- WHAT THIS TASK INVOLVES -
Note every line in the entries that contains the string "agent", and copy it.

--- DATA LISTING ---

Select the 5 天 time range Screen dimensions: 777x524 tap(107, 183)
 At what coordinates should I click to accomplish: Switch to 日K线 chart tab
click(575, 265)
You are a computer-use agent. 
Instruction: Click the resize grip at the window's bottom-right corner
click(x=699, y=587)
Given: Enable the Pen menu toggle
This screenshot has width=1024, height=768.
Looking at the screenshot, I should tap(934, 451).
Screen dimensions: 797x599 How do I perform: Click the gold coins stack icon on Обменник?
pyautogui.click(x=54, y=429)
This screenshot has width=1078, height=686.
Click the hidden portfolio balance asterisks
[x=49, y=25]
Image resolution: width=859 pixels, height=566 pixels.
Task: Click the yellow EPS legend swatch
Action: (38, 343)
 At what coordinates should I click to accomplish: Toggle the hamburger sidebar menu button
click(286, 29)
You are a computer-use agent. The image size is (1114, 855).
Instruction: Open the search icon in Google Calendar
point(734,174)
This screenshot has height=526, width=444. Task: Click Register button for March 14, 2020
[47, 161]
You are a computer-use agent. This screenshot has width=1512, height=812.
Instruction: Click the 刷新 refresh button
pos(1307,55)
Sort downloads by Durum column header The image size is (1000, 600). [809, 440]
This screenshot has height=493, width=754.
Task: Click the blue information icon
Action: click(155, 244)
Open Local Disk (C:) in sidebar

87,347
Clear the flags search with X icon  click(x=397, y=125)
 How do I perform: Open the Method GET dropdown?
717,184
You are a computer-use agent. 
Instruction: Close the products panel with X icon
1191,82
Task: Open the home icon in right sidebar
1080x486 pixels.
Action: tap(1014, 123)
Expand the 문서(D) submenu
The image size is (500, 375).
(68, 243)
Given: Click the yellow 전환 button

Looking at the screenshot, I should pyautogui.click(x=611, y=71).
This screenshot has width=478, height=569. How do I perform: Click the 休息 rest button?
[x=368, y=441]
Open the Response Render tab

---

- OUTPUT -
You are a computer-use agent. 
You are a computer-use agent. The image size is (1114, 855).
You are a computer-use agent. This screenshot has width=1512, height=812.
You are a computer-use agent. 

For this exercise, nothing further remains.